La seule question qui vaille est :
À quel moment lirez-vous ce monument ? (si ce n'est pas déjà fait…)
(non, non, lâchez ce machin aux couleurs criardes et plongez vers votre destin… ou ne dîtes plus que vous aimez la littérature… mais la lecture…)

Mais alors : quelle traduction devrez-vous choisir ?
Cette dernière question se pose naturellement dès qu'il s'agit d'aborder l'une de ces pierres blanches que les éditeurs, à tort ou à raison, aiment à « dépoussiérer », surtout quand elles sont libres de droits ( * )… diluant dans la masse mercantile les exemples où une nouvelle traduction est en effet pertinente… Alors que des chefs-d'oeuvre comme « 1984 » ou « Abattoir 5 », parmi quelques autres, ont largement bénéficié d'une nouvelle mouture, leurs versions précédentes souffrant de certaines coquilles, on ne compte plus les exemples où elles ne font que semer la confusion.
Si Babelio n'était pas principalement un site à vocation commerciale ( ne leur jetons pas la pierre, leurs services seraient payant sinon…) il aurait tout intérêt à héberger des comparatifs entre versions ; c'est d'ailleurs à cette occasion — ne sachant quelle traduction choisir du classique de Laurence Sterne, « Tristram Shandy » — que j'ai adhéré : la critique que l'auteur Stéphane Malandrin en a faite ( tristement reléguée en seconde page, mécanisme des « like / copinage » oblige ) s'attache à mettre en parallèle quatre versions, concluant par l'exemple que celle de Léon de Wailly (1842) demeure la plus fidèle à l'original… disponible gratuitement, elle devrait envoyer à la poubelle toutes ses descendantes tarifées…

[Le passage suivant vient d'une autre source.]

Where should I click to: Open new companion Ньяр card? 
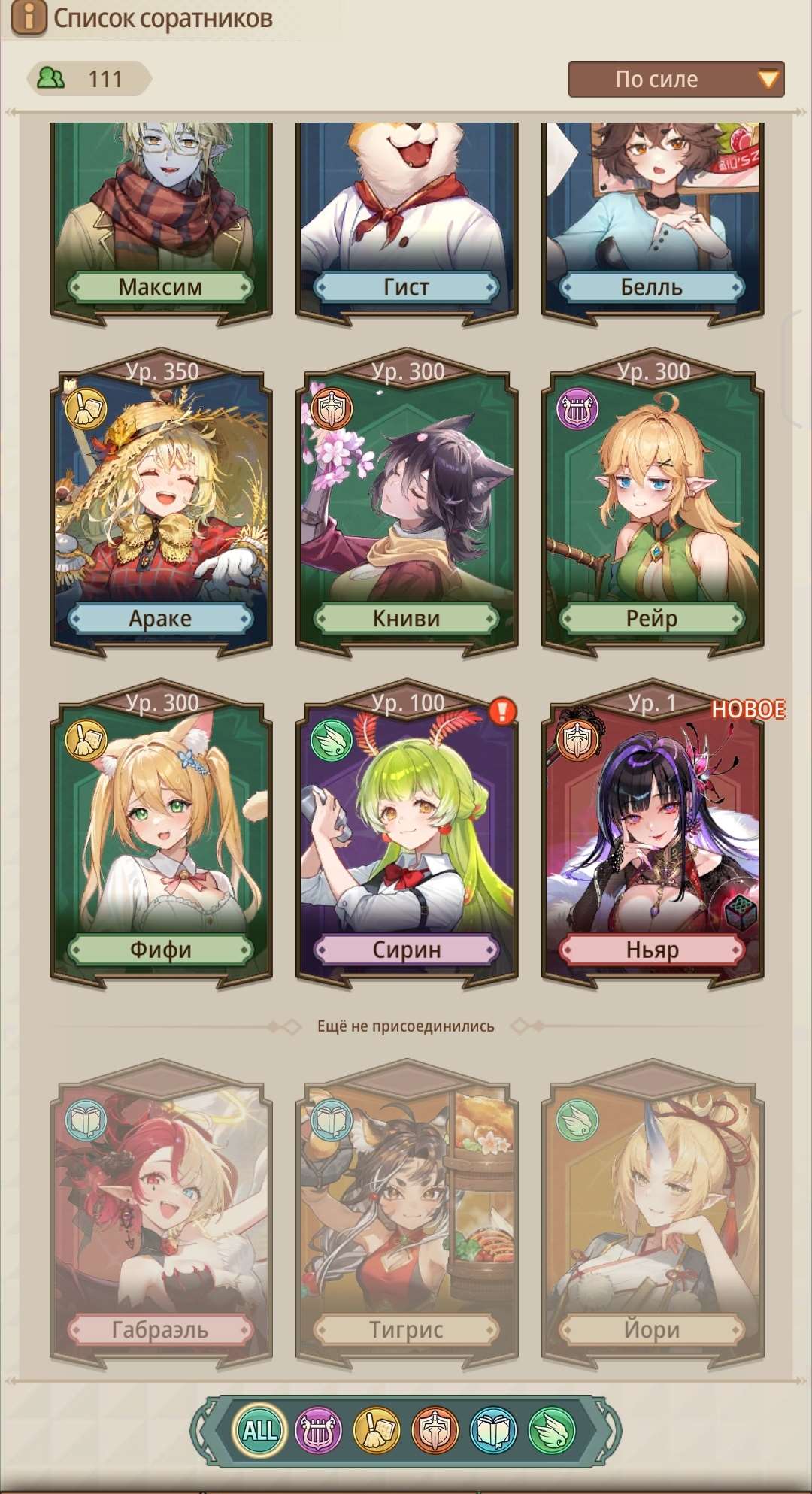tap(653, 833)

( * ) ( ce qui n'était pas le cas avec ce livre, ce qui a achevé de dévoiler le jeu d'Actes Sud, clamant à tout vent son intention de « dépoussiérer » la grande littérature russe, avec ces nombreuses nouvelles traductions d'André Markowicz : Dostoïevski, Gogol, Isaac Babel, Tchekhov… surtout quand ça ne leur coûte pas un rond en ayants-droits…
Le traducteur ayant été obligé de s'adresser à un « petit » éditeur pour cette publication non libre de droits… les risques financiers semblant dérisoires pour un tel livre, achevant l'incompréhension face à cette opportuniste, ventrue, et politiquement douteuse maison arlésienne… ) ( / * )

Tout ceci pour en arriver à notre chef-d'oeuvre, dont cette deuxième relecture m'a permis de passer d'une version à l'autre afin d'essayer de vous y faire voir un peu plus clair, vous chanceux qui n'avaient pas encore arpenté ce déchainement de superlatifs fait livre.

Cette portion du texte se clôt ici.